Ted WestTed has returned to normal life after his surgery. Because his tumor and the surrounding lobe were removed, he did not have to undergo chemotherapy or radiation. He realizes he’s one of the fortunate ones whose lung cancer was detected early.

Early detection is important. More people die from lung cancer than from any other type of cancer, according to the Centers for Disease Control and Prevention. But only 30 percent of lung cancer is treatable with surgery.

Today, Ted is back to his monthly breakfast dates with his former Regional Transit Authority colleagues. It’s a ritual he has been a part of since he retired from his 33-year-career as an RTA bus driver in 2001.

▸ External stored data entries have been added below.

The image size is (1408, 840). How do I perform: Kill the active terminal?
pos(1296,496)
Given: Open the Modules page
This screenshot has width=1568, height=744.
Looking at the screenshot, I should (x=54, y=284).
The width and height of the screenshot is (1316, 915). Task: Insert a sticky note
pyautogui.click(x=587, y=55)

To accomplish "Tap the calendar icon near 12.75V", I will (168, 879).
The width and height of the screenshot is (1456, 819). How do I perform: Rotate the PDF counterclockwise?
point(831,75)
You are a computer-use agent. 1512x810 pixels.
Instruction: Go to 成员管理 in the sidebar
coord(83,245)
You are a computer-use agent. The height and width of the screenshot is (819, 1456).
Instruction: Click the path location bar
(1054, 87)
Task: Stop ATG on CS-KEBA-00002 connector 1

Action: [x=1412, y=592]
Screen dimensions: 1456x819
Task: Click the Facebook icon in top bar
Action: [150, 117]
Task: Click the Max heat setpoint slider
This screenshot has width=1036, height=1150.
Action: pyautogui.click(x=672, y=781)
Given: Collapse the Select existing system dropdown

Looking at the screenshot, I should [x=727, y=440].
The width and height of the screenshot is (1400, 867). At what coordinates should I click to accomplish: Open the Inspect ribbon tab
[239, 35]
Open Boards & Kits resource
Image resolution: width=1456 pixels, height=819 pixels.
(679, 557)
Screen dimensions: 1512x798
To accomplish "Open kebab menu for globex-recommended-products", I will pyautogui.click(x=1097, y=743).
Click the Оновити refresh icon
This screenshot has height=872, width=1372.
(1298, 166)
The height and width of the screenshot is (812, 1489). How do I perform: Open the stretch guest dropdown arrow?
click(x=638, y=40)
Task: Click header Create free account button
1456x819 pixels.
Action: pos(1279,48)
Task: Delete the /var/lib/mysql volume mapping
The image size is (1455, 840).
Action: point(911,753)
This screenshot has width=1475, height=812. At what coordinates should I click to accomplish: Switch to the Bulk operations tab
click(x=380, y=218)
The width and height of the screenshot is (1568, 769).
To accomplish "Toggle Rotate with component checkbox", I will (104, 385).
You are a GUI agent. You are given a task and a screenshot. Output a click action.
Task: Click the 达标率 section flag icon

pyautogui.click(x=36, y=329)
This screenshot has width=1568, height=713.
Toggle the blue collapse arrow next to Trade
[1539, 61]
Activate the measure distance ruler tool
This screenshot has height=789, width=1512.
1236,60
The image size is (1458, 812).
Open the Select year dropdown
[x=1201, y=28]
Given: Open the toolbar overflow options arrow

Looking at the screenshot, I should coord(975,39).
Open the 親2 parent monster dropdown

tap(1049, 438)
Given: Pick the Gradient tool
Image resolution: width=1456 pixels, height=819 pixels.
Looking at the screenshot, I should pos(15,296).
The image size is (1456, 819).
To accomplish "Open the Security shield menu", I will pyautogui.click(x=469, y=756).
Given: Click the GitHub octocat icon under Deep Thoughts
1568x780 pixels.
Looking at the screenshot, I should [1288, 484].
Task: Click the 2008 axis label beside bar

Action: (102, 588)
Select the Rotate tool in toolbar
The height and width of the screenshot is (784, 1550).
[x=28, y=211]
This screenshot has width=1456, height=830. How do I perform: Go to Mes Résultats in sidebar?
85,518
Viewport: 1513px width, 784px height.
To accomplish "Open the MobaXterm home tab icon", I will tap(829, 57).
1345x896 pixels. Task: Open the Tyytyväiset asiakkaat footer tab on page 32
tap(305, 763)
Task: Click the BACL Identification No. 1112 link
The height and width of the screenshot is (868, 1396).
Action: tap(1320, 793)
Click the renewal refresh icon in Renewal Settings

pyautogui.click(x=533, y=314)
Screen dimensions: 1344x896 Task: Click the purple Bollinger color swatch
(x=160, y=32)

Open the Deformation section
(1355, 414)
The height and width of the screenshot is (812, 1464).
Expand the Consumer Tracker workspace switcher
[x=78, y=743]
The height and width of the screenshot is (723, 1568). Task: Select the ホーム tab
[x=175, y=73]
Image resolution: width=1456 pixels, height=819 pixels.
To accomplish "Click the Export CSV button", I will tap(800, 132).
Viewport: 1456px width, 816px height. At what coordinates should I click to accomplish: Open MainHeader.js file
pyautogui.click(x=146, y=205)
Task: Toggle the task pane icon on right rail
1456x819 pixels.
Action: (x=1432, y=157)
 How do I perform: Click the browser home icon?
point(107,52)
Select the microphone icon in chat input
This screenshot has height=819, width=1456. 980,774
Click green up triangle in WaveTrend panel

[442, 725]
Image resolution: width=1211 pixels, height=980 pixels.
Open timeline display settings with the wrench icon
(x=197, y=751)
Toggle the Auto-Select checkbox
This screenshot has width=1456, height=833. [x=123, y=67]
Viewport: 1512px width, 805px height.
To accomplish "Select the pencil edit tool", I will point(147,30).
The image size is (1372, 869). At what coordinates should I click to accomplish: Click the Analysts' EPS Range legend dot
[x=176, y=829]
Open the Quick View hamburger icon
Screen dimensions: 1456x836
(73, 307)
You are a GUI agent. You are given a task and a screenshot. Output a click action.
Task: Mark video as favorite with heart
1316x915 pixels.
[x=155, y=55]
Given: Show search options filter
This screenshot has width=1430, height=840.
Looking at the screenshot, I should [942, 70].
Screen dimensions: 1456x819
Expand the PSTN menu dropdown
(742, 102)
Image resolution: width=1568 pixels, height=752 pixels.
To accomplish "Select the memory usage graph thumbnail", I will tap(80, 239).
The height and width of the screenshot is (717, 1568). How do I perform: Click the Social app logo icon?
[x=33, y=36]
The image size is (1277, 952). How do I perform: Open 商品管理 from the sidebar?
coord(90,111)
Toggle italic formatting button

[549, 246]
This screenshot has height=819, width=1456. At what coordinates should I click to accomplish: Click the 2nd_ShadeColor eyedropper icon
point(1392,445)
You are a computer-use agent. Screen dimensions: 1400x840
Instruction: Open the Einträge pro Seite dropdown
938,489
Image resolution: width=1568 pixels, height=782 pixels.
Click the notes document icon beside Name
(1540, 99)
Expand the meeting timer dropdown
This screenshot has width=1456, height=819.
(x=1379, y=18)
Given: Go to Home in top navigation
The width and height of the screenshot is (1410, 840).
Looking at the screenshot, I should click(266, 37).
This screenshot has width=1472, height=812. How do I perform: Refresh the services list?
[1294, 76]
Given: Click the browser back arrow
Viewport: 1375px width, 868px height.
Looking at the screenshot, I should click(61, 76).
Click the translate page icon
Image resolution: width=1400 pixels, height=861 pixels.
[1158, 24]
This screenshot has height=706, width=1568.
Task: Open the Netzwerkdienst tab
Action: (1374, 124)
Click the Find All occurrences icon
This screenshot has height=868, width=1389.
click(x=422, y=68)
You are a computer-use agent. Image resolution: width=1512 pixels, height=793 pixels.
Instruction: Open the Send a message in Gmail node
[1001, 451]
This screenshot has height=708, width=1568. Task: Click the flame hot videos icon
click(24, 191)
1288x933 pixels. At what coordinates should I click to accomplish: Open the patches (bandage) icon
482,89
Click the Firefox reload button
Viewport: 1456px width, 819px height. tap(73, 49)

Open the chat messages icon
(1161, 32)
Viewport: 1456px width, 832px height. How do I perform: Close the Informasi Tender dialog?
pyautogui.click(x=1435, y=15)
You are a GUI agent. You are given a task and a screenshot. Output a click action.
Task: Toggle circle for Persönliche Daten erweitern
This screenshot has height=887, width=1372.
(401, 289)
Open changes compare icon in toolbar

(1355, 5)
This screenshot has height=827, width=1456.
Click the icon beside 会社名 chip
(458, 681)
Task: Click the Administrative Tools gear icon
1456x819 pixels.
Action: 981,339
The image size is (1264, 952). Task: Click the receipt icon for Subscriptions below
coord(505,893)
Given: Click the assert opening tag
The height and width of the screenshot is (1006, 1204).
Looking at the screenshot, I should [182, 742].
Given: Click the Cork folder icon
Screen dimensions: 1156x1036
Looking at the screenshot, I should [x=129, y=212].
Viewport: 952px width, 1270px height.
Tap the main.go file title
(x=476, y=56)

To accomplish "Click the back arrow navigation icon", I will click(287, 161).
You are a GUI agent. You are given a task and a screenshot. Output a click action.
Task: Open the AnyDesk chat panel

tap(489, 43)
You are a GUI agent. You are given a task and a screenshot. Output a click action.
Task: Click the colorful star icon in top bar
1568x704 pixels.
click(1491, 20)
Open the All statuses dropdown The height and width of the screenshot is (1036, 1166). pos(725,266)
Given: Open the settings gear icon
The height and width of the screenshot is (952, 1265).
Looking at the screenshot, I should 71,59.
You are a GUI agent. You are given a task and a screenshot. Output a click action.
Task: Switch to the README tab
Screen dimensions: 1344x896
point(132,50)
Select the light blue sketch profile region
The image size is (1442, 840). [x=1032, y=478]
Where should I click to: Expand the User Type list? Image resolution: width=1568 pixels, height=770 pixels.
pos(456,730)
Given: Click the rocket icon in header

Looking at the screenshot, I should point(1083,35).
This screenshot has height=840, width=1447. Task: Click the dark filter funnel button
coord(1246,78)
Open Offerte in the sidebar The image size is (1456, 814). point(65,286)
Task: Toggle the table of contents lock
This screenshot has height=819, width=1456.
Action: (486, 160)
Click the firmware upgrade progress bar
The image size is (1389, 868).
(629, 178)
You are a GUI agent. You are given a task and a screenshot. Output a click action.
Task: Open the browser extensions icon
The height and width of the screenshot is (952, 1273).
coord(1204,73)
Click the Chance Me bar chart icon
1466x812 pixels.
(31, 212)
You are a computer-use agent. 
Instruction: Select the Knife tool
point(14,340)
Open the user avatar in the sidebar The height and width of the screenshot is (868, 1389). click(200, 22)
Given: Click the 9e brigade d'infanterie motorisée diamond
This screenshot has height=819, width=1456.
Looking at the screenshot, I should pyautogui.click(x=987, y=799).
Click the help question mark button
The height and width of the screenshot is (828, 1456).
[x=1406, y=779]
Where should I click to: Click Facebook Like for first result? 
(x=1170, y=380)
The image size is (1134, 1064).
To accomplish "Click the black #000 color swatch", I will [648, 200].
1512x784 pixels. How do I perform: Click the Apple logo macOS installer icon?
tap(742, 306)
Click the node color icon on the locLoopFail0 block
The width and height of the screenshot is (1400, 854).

This summer he has enjoyed sitting on the front porch of his Dayton home with his wife, Sandy, watching the world go by. Come fall, he’s looking forward to spending time in his basement woodworking shop.

He doesn’t take his outcome for granted. “I feel pretty lucky I’m still here,” he said. Miami Valley Hospital was the first to perform robotic surgery in the Dayton area.

Ted and Sandy, now in the second decade of their retirement, are looking forward to more years together.